Le pmi italiane impiegano 4,5 milioni di addetti, occupati per il 53,4% nelle piccole imprese e per il 46,6% nelle imprese di media dimensione. Il Nord-Ovest è l’area che fornisce il maggior contributo occupazionale, con più di 1,5 milioni di occupati (34,9% del totale della forza lavoro impiegata nelle pmi).

Nel 2007, prima della crisi finanziaria, le pmi italiane erano caratterizzate da profili più rischiosi rispetto a quelli attuali. Negli ultimi anni il tessuto di piccole e medie imprese si è infatti rafforzato sotto il profilo patrimoniale, anche in seguito all’uscita dal mercato delle società più fragili e indebitate.

Attraverso il Cerved Group Score (CGS) è possibile monitorare l’evoluzione del rischio in chiave prospettica valutando l’impatto dell’emergenza Covid nel 2020 e della ripresa del 2021 sui profili di rischio delle pmi.
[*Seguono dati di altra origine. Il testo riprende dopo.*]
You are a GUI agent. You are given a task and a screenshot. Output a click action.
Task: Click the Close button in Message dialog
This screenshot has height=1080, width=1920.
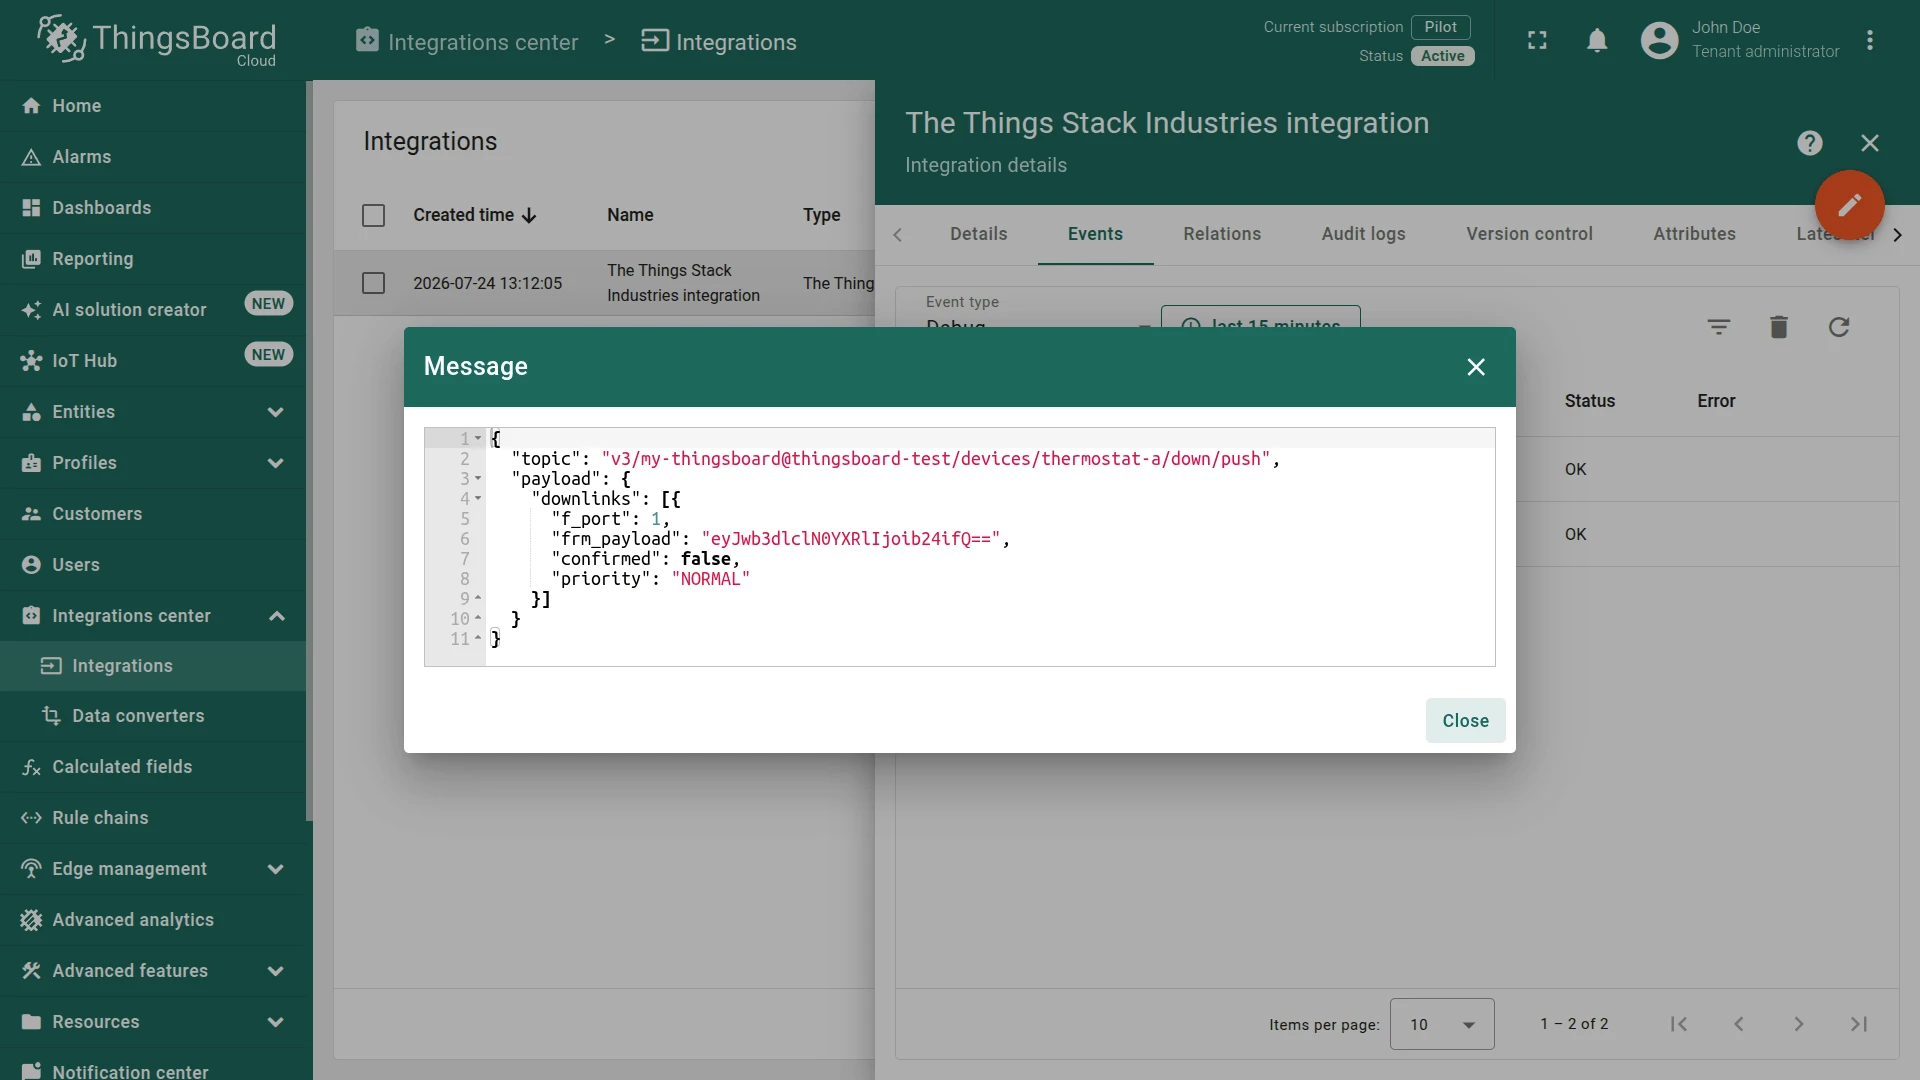(1465, 721)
I dati di fine 2020 mettono in evidenza una forte riduzione delle pmi in area di sicurezza e un consistente aumento delle pmi rischiose. Nel 2021, per effetto del graduale rallentamento delle restrizioni e della ripresa dell’attività economica l’indice fa registrare un netto miglioramento: la quota in area di sicurezza ritorna a crescere e nello stesso tempo si riduce la percentuale di pmi a rischio, restando tuttavia su livelli più elevati rispetto al 2019.

 

La distribuzione geografica delle tre diverse componenti del rischio fisico riflette l’eterogeneità del territorio italiano, con forti differenze a livello regionale. L’area che presenta una maggiore quota di addetti di pmi in zone ad alto rischio di alluvione è il Nord-Est (21,9% del totale), seguito dal Centro (16,1%), dove è significativa l’esposizione della Toscana (39,2%), e dal Nord-Ovest (4,9%), trainato dal dato della Liguria (21,2%). In termini di rischio frane la Valle d’Aosta evidenzia i livelli di rischiosità più alti (32,9% addetti in classi di rischio alta o molto alta), seguita dalla Liguria (15,3%).

 

«Il Rapporto Regionale pmi rappresenta una preziosa cassetta degli attrezzi di analisi e proposte per sostenere e accompagnare le imprese nel percorso di ripresa – dice Vito Grassi, presidente del consiglio delle Rappresentanze regionali e vicepresidente di Confindustria –. Gli interventi non dovranno tenere conto solo delle criticità congiunturali, ma anche delle caratteristiche strutturali delle nostre pmi. In base alle nostre previsioni il processo di recupero delle pmi italiane potrebbe subire una battuta d’arresto. È in bilico la tenuta stessa del sistema e per questo è necessario mettere in campo azioni diversificate, orientate al sostegno della competitività delle aziende, vero motore per la ripresa del Paese. Occorre creare migliori condizioni e più efficaci strumenti per potenziare la struttura finanziaria, la patrimonializzazione delle imprese e rilanciarne gli investimenti, per accompagnarle in un percorso di crescita e di innovazione che coinvolga anche il capitale umano».

«Dal rapporto emerge chiaramente come l’attuale scenario internazionale e gli effetti sui rincari dei prezzi delle matrie prime – ha spiegato Remo Taricani, deputy head UniCredit Italia – rischiano di interrompere il percorso di ripartenza post pandemico che il sistema produttivo del Paese aveva intrapreso. Le banche giocano un ruolo rilevante per il sostegno all’economia, anche perché in Italia sono la principale fonte di finanziamento delle imprese».